
  • Warum kommt man bei der Beschreibung einer interessanten Kultur nicht ohne Europa-bashing aus? Zumal es nicht stimmt. Vor 2000 Jahren war der kulturelle Austausch (Griechenland, Etrusker, Rom) in Europa nicht "Lichtjahre hinterher".

    Ansonsten gilt bei geschichtlichen Betrachtungen immer ein anderes wording:



    "Sie machten die Region zu einem Ort des Austausches und der religiösen Vielfalt, wo sich die Sprachen und Kulturen trafen und vermischten."



    Das heisst nichts anderes, als dass ein kriegerisch vertriebenes Reitervolk eine andere Gegend eroberten und dann ein Teil der Kultur von Überlebenden der ehemalig Ansässigen übernahmen. Heute wären das Kriege unter Missachtung der Menschenrechte.

    • @fly:

      Ich kann kein Europa-Bashing erkennen, bloss einen weiteren notwendigen Hinweis wider jenen Eurozentrismus der über die letzten Schönrede- bzw. Ausschweige-Jahrhunderte (über Sklavenwirtschaft und Kolonialterrorregimes, die Europa in die globale wirtschaftliche Spitzenposition katapultierten) in europäisches DNA mogelgemeisslt wurde.



      Und die Doppel-Mär vom hochkulturierten „europäischen“ „klassischen“ Griechenland als erster Hochkultur... Also, den alten Griechen kam die geographische Lage zu Hilfe – vulgo die Nachbarschaft zu hoch entwickelten Kulturen in Asien und Afrika – die ihnen auf die ersten Entwicklungssprünge half.

      • @Ardaga:

        Der "Hinweis" passt nicht in den Kontext.

        Derhalb ist er skurril, aber nicht notwendig.

        Es geht um die Zeit der Spätantike.

→ **Einträge des Datensatzes**:
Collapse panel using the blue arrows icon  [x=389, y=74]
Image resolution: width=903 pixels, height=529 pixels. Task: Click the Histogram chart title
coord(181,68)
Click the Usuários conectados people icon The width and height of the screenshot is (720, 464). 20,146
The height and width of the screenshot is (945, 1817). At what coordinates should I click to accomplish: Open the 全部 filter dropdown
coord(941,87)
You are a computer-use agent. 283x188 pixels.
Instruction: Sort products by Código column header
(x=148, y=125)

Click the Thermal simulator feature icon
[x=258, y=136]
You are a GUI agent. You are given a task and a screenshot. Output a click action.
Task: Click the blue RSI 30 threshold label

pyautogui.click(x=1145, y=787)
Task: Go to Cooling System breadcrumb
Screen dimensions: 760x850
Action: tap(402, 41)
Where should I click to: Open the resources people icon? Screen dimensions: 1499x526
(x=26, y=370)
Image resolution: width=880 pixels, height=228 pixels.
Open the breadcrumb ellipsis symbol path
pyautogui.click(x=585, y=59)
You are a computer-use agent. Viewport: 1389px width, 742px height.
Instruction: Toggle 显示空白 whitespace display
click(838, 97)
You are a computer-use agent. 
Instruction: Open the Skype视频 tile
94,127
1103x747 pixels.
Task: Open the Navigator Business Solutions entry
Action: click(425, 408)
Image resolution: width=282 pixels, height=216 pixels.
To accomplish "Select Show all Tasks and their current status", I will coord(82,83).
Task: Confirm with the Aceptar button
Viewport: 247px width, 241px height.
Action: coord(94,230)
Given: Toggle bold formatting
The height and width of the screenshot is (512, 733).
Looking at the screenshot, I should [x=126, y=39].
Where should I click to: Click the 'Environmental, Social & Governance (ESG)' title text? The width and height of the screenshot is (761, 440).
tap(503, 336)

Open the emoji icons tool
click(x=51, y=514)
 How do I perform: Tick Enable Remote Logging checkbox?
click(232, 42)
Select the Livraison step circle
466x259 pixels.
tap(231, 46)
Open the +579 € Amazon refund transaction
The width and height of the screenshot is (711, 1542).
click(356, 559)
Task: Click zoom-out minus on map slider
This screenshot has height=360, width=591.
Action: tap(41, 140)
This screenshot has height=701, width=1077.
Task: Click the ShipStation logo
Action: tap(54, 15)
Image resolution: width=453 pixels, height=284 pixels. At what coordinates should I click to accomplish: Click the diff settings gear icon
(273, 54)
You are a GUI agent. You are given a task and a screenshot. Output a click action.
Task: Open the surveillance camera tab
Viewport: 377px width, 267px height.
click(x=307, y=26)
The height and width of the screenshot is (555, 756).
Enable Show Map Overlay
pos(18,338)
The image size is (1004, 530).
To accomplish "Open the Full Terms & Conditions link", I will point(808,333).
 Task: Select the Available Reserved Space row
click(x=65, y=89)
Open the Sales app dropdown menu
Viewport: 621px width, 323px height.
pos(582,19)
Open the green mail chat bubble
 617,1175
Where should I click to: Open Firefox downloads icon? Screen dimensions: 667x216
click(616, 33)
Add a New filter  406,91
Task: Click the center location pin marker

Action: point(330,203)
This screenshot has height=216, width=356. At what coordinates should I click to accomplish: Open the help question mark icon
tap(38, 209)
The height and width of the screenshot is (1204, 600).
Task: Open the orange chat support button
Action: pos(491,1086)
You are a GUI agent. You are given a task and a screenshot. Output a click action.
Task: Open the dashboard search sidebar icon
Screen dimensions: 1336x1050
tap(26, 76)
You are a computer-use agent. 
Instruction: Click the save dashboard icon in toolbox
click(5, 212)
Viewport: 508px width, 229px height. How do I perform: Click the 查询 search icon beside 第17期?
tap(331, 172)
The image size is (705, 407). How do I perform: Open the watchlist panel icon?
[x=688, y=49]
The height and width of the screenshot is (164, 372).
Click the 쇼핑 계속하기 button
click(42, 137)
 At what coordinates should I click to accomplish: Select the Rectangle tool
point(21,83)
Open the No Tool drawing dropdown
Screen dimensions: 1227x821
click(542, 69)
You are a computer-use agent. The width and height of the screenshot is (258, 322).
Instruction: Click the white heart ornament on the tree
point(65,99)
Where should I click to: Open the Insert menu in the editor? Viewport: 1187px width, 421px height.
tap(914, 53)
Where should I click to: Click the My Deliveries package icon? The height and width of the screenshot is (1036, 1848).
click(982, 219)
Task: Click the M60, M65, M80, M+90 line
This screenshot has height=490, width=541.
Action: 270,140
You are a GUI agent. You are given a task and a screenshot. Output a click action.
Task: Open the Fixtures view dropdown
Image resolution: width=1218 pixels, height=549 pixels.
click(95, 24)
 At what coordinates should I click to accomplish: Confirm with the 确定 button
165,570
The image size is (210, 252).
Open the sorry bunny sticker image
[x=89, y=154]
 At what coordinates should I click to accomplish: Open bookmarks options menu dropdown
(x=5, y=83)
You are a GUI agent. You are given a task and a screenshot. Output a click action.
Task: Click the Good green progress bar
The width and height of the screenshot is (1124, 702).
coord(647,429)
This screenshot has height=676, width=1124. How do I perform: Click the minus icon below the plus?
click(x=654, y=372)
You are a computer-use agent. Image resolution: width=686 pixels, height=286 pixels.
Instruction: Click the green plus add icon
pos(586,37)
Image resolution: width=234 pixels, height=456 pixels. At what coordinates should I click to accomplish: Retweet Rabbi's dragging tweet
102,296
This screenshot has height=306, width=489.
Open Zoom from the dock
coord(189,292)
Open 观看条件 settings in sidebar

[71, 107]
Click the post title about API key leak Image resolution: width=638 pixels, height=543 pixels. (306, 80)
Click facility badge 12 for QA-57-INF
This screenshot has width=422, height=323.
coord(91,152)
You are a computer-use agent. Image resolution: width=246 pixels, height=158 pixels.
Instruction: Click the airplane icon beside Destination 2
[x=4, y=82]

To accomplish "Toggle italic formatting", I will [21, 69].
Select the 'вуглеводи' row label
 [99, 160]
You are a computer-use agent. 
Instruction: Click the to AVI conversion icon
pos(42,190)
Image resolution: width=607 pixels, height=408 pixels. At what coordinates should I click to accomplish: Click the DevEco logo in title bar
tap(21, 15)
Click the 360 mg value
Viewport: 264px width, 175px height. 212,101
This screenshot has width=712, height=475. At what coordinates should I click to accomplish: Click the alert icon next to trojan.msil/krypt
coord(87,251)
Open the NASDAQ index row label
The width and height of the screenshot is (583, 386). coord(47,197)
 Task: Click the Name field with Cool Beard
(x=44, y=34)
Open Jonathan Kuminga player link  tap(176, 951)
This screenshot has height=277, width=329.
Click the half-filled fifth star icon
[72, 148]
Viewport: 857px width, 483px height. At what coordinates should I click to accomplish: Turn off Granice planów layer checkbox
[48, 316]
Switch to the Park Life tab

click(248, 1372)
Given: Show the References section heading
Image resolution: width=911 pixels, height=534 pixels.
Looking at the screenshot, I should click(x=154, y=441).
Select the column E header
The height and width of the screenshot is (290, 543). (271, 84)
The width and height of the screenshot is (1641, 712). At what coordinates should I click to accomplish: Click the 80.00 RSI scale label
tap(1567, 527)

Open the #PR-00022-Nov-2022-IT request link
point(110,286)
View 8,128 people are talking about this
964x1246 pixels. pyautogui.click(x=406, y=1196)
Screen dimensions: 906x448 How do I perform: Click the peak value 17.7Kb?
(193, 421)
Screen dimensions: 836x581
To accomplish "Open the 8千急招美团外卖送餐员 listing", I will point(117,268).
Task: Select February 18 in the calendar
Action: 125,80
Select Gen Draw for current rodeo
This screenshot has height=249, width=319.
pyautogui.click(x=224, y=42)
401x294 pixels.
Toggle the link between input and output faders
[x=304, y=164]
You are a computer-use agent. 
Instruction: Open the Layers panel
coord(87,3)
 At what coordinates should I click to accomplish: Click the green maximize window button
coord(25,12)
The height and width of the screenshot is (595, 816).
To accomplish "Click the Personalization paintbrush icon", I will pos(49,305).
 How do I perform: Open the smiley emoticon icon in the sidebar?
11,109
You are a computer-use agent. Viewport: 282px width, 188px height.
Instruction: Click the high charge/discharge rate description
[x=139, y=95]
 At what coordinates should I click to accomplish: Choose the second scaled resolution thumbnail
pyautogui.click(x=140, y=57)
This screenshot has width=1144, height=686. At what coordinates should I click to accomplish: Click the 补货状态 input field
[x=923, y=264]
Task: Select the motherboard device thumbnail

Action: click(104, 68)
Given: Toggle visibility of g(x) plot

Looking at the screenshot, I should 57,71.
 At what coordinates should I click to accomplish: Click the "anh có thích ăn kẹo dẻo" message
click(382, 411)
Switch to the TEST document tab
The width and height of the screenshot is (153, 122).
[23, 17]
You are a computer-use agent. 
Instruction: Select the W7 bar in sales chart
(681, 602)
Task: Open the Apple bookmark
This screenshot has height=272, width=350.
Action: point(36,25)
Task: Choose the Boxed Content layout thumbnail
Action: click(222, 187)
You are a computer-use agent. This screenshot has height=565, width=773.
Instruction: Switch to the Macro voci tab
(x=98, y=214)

→ **Fragen zum Material**:
1. Welche Kontinente werden in der Diskussion über Eurozentrismus genannt?
2. Wie geht die Diskussion über Eurozentrismus nach ihrem letzten Satz weiter? Führe sie fort.
Die Einträge stehen in keinem Zusammenhang mit der Diskussion über Eurozentrismus.

→ **Ergebnisse der Aufgaben**:
1. Europa, Asien und Afrika.

2.
        Die Hellenen haben sich nicht als Europäer gesehen. Ein großteil lebte nicht in Europa, sondern gegenüber in der heutigen Türkei.

        Die Römer haben sich ebenfalls nicht als Europäer betrachtet.

        Ihre Welt war das Mittelmeer.Weite Teile von Europa waren ihnen nicht bekannt. Nordafrika war ihnen näher als Nordeuropa.

        Im Mittelalter war ein entscheidendes Moment der Selbstwahrnehmung in Mitteleuropa die Randlage. Das Zentrum der Welt war nämlich Jerusalem.

        Woher haben Sie die Mär, irgendjemand würde das klassische Griechenland für die erste Hochkultur halten?

        Wir haben alle in der Grundschule gelernt, dass sich die ersten Hochkulturen in Mesopotamien, in Ägypten, am Indus und in China entwickelten.

        Manche Wissenschaftler erweitern das heute, aber Europa kommt in dieser Aufzählung nie vor.

        Der letzte Absatz im Artikel deutet darauf hin, dass die Autorin es nicht geschafft hat, ihre gegenwartspolitische Brille abzulegen.

        Die Frage, die Fly aufwirft, ob man ein Volk, dass kriegerisch ein großes Reich erobert und kulturell von den Unterworfenen profitiert, wirklich als Hort des kulturellen Austauschs hochjubeln muss.

        Sie sprechen selbst von "Kolonialterrorregimes" und ziehen damit den Vergleich zur Neuzeit.

        Nun gut.

        Wo ziehen Sie den Unterschied zwischen einem aus China stammenden Volk, dass sich ein großes Reich erobert, andere Völker unterjocht und sie ausbeutet und einem aus Westeuropa stammenden Volk, das sich ein großes Reich erobert, andere Völker unterjocht und sie ausbeutet?

      • @Ardaga:

        Ja, das stimmt. Andere Kulturen waren in puncto Sklavenwirtschaft schon vor den alten Griechen sehr erfolgreich.

        • @Jutta57:

          Diese Rückantwort an Jutta57 ist teilweise auch eine an Suryo:

          Zynismus leistet gar nichts, aber z.B.

          Frantz Fanon lesen.



          Lerone Bennett Jr. lesen.



          Anthony Kwame Appiah lesen.



          Paul Gilroy lesen.



          Dee Brown lesen.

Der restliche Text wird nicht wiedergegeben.